**Tasks to complete**
• A. According to the transcript about the air conditioner leak, how often should the filter be changed?
• B. Continue the transcript about the air conditioner leak, picking up after its final sentence.

# Excerpt start

It looks like the air conditioner central heating air has been leaking down. They’ve already replace the floor once and it’s been running down through here. And this had linoleum. And then they took the linoleum up, and then it got underneath the linoleum, which is quite likely what happens is you come over here with the. There’s a coil. If you don’t change, the filters sometimes they are in the door. This works just fine. If you don’t change the filters like this one’s totally clogged up, this thing will ice up and it will overflow. There’s a plastic pan right here. It doesn’t have very much room. Let me see if I can get this light.

“Ya, that’s better.”

That light in there. See, that’s not much of a pan. And you need to clean these coils once a year at least. So there’s a drain that comes out of this pan right here. You need to clean that out once a year, at least. And so clean your coil, clean those things, and change your filter every month. But this wasn’t done. So it overflow, went down, hit the floor, and soaked back and went back into here.

I can promise you that’s what happened. So what I recommend to avoid this and for your air conditioner to run good is to clean the coil that way it pulls air through it regularly and like it’s supposed to and change your filters again. The same as if you took your car and put your, you know, mud over top of the radiator or put your hand over your mouth running up a hill.

You’re asking a lot of that air conditioner and it will freeze up if it’s restricted that way or if it’s low freon or freeze up, go past the pan, which it only has like a half inch of room in this case, and then it’ll just run water down and then you’ll have water damage on top of the non running properly air conditioner.

So we’re going to fix what they ask me to fix in this case this customer. The renter is a very good renter in that the renter actually tries to fix things, but lack of experience kind of discouraged him. So the first thing we’re going to do is take off this door so it’s not in the way for doing what we need to do there.

# Excerpt end
# Data shown start

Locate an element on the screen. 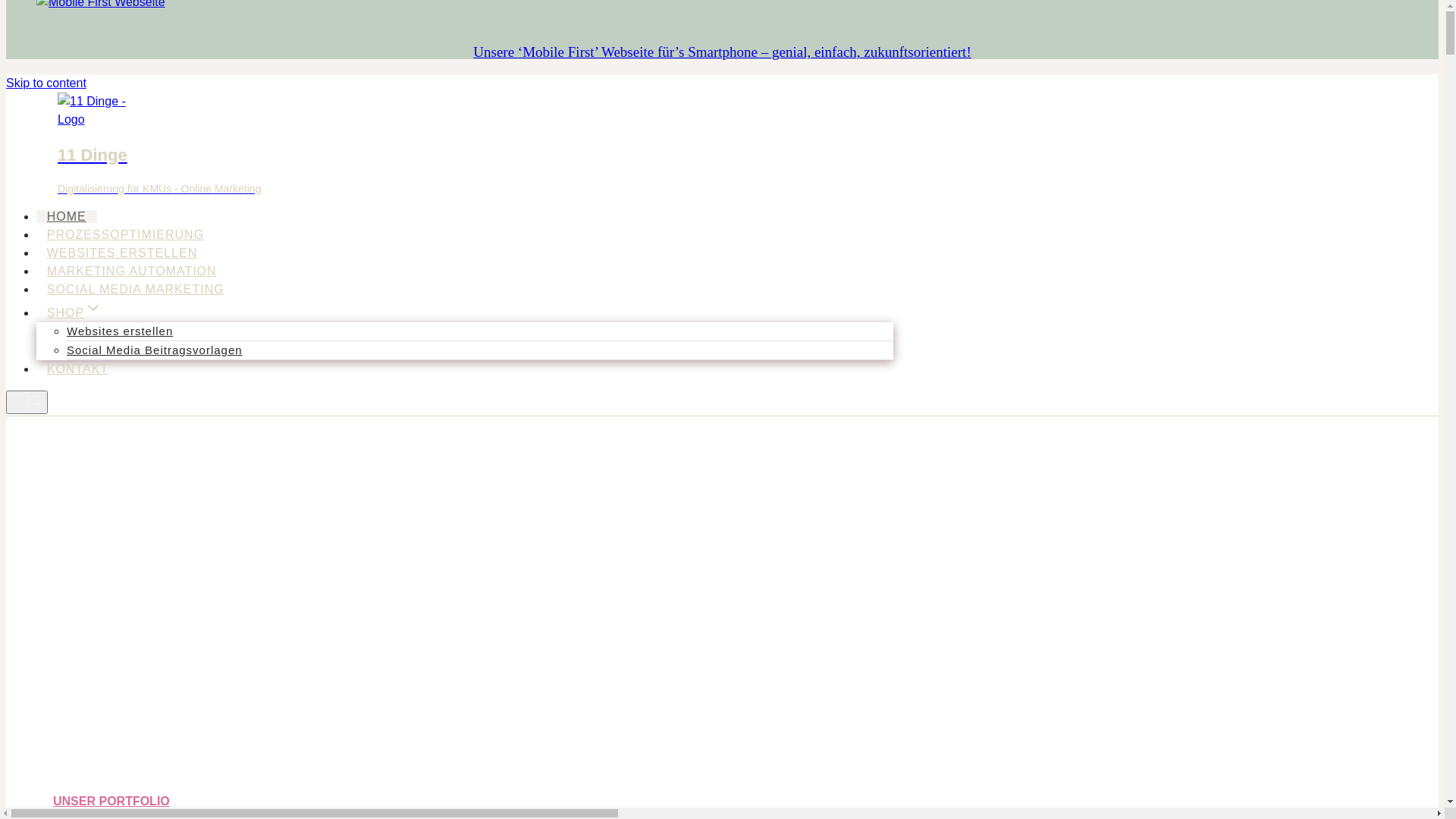 Image resolution: width=1456 pixels, height=819 pixels. 'Shopping Cart 0' is located at coordinates (27, 401).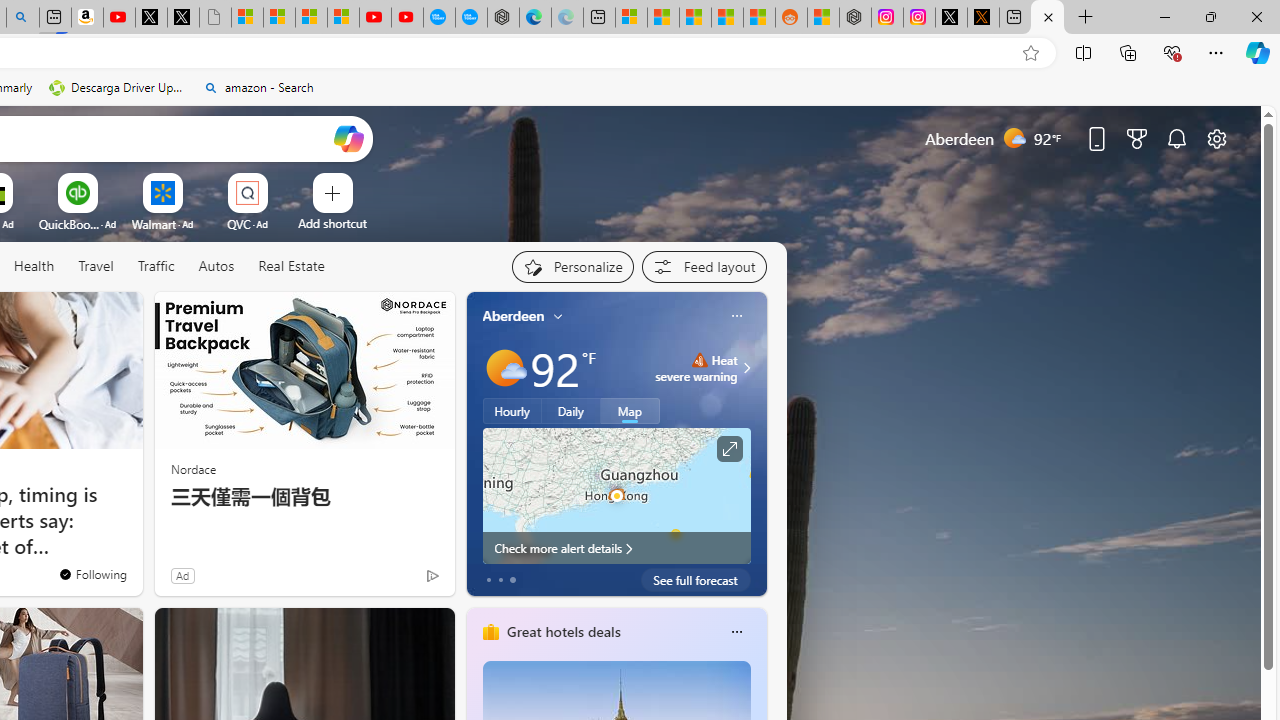 This screenshot has height=720, width=1280. I want to click on 'Page settings', so click(1215, 137). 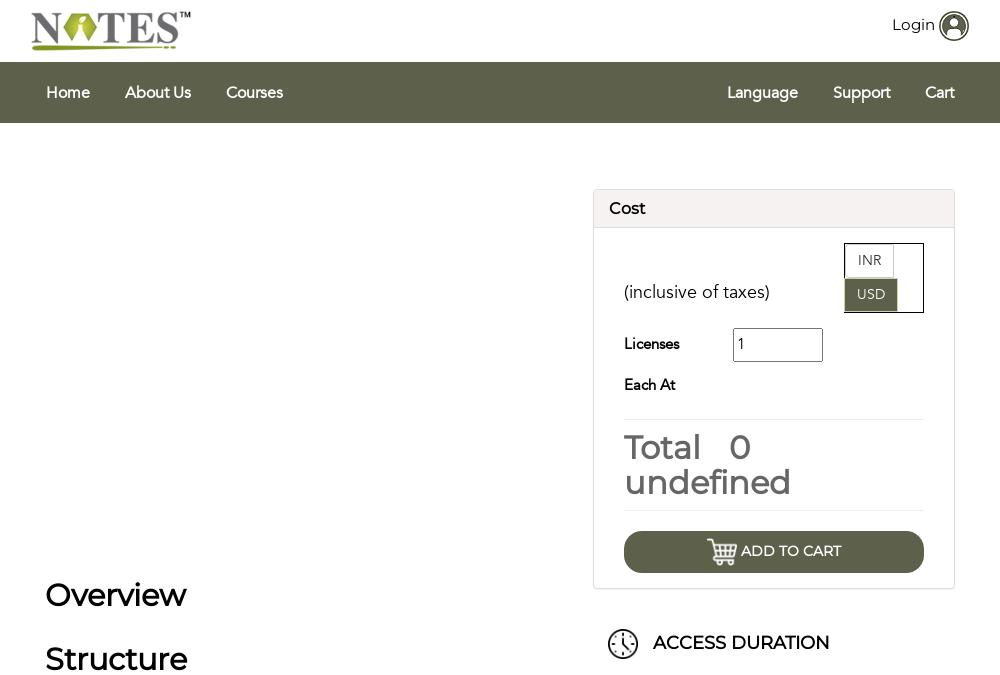 What do you see at coordinates (913, 22) in the screenshot?
I see `'Login'` at bounding box center [913, 22].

# Data shown end

**Exercise responses**
• A. Every month.

• B.
And then we can get real close to the edges and what I normally do is just take the hinges loose. This is way I can put them right back. You can almost always see where they did go, and I usually do the… The bottom first, put my foot underneath this. Elbow’s kind of holding it to the wall.

Then I put the screws over here. By the way, a lot of times people say, well, my door doesn’t work. What do I do? It’s got a problem. See how this if you notice right here, this hinge is bent because it’s bent this door will be having a tendency to be tight over here. What you can do. Let me see that hammer right there, by you.

“All right,”

Just flip that hinge over to the door. Little cheapy hinges. Just flatten the hinge out. And guess what? It’ll work for a while longer. This one is bent also not very much. Not yet where it’s a problem. But I already know in order to make my work look right, you know, fix the door and they’re like hey, something feels better about this place.

So, when we put that… What we’re going to do next is I’ll make a starting point with like a hammer, get real close, we’ll being and prime this batten strip up because it’s nothing there. But to seal the bottom of the drywall, it really is not much in the way of trim. And they put this linoleum down before they put the walls down. So the walls, they don’t have to cut it.

They just roll it over at the factory and then put the wall on top. So the trim is not covering the edges of the linoleum or tile, which they don’t have tile. So we’re going to replace that with a regular house type.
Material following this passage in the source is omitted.